Task objective
Reproduce the records that follow exactly as they appear.

--- Records for this task ---

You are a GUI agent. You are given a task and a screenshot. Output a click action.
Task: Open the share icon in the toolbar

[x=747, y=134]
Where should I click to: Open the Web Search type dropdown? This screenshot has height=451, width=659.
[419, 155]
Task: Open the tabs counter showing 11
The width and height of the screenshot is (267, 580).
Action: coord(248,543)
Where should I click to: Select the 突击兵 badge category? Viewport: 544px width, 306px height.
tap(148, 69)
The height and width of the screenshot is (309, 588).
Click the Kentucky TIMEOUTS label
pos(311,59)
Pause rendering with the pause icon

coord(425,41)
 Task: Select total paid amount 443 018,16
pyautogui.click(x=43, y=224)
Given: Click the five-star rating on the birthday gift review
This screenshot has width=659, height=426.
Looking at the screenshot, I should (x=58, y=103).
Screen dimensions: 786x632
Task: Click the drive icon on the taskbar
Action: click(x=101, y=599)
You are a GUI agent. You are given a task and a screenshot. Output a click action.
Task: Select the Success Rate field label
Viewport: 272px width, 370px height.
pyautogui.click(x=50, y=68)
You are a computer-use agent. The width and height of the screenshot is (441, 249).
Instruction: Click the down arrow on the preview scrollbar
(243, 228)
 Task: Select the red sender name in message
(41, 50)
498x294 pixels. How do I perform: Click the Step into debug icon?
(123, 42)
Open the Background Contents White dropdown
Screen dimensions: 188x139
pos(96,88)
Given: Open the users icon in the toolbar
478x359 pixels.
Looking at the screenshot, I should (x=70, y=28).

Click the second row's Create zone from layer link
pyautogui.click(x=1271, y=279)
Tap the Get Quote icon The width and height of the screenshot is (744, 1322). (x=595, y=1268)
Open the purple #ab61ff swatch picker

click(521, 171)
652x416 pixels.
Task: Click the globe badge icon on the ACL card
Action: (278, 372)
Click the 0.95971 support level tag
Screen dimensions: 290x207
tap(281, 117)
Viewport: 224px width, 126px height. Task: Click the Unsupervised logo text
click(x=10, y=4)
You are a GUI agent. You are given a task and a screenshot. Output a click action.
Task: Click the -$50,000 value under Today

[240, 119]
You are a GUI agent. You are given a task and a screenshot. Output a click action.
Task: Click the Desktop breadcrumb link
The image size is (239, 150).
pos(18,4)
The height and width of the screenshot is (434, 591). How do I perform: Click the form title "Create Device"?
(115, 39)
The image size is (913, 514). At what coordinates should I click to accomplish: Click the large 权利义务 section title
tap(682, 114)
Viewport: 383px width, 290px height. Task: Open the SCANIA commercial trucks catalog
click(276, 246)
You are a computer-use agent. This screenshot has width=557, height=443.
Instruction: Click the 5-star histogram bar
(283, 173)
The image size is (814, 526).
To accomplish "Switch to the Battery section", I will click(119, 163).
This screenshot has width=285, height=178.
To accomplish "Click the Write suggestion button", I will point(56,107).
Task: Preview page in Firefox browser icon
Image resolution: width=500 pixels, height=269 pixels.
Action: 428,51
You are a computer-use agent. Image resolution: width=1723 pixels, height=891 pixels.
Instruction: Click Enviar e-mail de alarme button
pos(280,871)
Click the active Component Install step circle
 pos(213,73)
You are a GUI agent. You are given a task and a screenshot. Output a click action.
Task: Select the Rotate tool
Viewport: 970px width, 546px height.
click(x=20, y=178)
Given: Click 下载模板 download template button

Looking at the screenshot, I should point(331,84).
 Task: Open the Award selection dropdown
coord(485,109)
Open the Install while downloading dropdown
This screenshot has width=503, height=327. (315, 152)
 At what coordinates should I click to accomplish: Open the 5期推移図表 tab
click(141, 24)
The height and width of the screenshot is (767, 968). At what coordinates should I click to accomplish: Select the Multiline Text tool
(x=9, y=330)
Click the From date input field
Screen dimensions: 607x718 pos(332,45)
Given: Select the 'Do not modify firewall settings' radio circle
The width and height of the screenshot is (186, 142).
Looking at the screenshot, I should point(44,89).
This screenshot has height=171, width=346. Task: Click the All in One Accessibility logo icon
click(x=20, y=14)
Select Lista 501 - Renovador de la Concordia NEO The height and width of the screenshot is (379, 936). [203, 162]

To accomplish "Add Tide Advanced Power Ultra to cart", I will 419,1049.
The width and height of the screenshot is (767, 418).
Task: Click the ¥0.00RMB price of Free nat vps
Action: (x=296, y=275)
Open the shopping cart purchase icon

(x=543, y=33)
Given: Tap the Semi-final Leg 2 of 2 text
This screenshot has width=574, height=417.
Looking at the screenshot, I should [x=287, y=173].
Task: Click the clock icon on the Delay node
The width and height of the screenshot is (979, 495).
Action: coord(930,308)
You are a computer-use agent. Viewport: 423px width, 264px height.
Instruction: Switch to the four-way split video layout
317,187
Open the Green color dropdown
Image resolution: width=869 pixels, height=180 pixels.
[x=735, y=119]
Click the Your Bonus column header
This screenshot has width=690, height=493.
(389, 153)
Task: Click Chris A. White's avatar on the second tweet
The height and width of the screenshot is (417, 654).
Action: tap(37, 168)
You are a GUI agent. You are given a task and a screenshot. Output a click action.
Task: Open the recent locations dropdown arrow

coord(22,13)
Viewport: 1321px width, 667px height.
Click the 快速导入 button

---

Exercise response
You are a GUI agent. You are given a task and a screenshot. Output a click action.
Task: Open the share icon in the toolbar

[x=747, y=134]
Where should I click to: Open the Web Search type dropdown? This screenshot has height=451, width=659.
[419, 155]
Task: Open the tabs counter showing 11
The width and height of the screenshot is (267, 580).
Action: coord(248,543)
Where should I click to: Select the 突击兵 badge category? Viewport: 544px width, 306px height.
tap(148, 69)
The height and width of the screenshot is (309, 588).
Click the Kentucky TIMEOUTS label
pos(311,59)
Pause rendering with the pause icon

coord(425,41)
 Task: Select total paid amount 443 018,16
pyautogui.click(x=43, y=224)
Given: Click the five-star rating on the birthday gift review
This screenshot has width=659, height=426.
Looking at the screenshot, I should (x=58, y=103).
Screen dimensions: 786x632
Task: Click the drive icon on the taskbar
Action: click(x=101, y=599)
You are a GUI agent. You are given a task and a screenshot. Output a click action.
Task: Select the Success Rate field label
Viewport: 272px width, 370px height.
pyautogui.click(x=50, y=68)
You are a computer-use agent. The width and height of the screenshot is (441, 249).
Instruction: Click the down arrow on the preview scrollbar
(243, 228)
 Task: Select the red sender name in message
(41, 50)
498x294 pixels. How do I perform: Click the Step into debug icon?
(123, 42)
Open the Background Contents White dropdown
Screen dimensions: 188x139
pos(96,88)
Given: Open the users icon in the toolbar
478x359 pixels.
Looking at the screenshot, I should (x=70, y=28).

Click the second row's Create zone from layer link
pyautogui.click(x=1271, y=279)
Tap the Get Quote icon The width and height of the screenshot is (744, 1322). (x=595, y=1268)
Open the purple #ab61ff swatch picker

click(521, 171)
652x416 pixels.
Task: Click the globe badge icon on the ACL card
Action: (278, 372)
Click the 0.95971 support level tag
Screen dimensions: 290x207
tap(281, 117)
Viewport: 224px width, 126px height. Task: Click the Unsupervised logo text
click(x=10, y=4)
You are a GUI agent. You are given a task and a screenshot. Output a click action.
Task: Click the -$50,000 value under Today

[240, 119]
You are a GUI agent. You are given a task and a screenshot. Output a click action.
Task: Click the Desktop breadcrumb link
The image size is (239, 150).
pos(18,4)
The height and width of the screenshot is (434, 591). How do I perform: Click the form title "Create Device"?
(115, 39)
The image size is (913, 514). At what coordinates should I click to accomplish: Click the large 权利义务 section title
tap(682, 114)
Viewport: 383px width, 290px height. Task: Open the SCANIA commercial trucks catalog
click(276, 246)
You are a computer-use agent. This screenshot has width=557, height=443.
Instruction: Click the 5-star histogram bar
(283, 173)
The image size is (814, 526).
To accomplish "Switch to the Battery section", I will click(119, 163).
This screenshot has width=285, height=178.
To accomplish "Click the Write suggestion button", I will point(56,107).
Task: Preview page in Firefox browser icon
Image resolution: width=500 pixels, height=269 pixels.
Action: 428,51
You are a computer-use agent. Image resolution: width=1723 pixels, height=891 pixels.
Instruction: Click Enviar e-mail de alarme button
pos(280,871)
Click the active Component Install step circle
 pos(213,73)
You are a GUI agent. You are given a task and a screenshot. Output a click action.
Task: Select the Rotate tool
Viewport: 970px width, 546px height.
click(x=20, y=178)
Given: Click 下载模板 download template button

Looking at the screenshot, I should point(331,84).
 Task: Open the Award selection dropdown
coord(485,109)
Open the Install while downloading dropdown
This screenshot has width=503, height=327. (315, 152)
 At what coordinates should I click to accomplish: Open the 5期推移図表 tab
click(141, 24)
The height and width of the screenshot is (767, 968). At what coordinates should I click to accomplish: Select the Multiline Text tool
(x=9, y=330)
Click the From date input field
Screen dimensions: 607x718 pos(332,45)
Given: Select the 'Do not modify firewall settings' radio circle
The width and height of the screenshot is (186, 142).
Looking at the screenshot, I should point(44,89).
This screenshot has height=171, width=346. Task: Click the All in One Accessibility logo icon
click(x=20, y=14)
Select Lista 501 - Renovador de la Concordia NEO The height and width of the screenshot is (379, 936). [203, 162]

To accomplish "Add Tide Advanced Power Ultra to cart", I will 419,1049.
The width and height of the screenshot is (767, 418).
Task: Click the ¥0.00RMB price of Free nat vps
Action: (x=296, y=275)
Open the shopping cart purchase icon

(x=543, y=33)
Given: Tap the Semi-final Leg 2 of 2 text
This screenshot has width=574, height=417.
Looking at the screenshot, I should [x=287, y=173].
Task: Click the clock icon on the Delay node
The width and height of the screenshot is (979, 495).
Action: coord(930,308)
You are a computer-use agent. Viewport: 423px width, 264px height.
Instruction: Switch to the four-way split video layout
317,187
Open the Green color dropdown
Image resolution: width=869 pixels, height=180 pixels.
[x=735, y=119]
Click the Your Bonus column header
This screenshot has width=690, height=493.
(389, 153)
Task: Click Chris A. White's avatar on the second tweet
The height and width of the screenshot is (417, 654).
Action: tap(37, 168)
You are a GUI agent. You are given a task and a screenshot. Output a click action.
Task: Open the recent locations dropdown arrow

coord(22,13)
Viewport: 1321px width, 667px height.
Click the 快速导入 button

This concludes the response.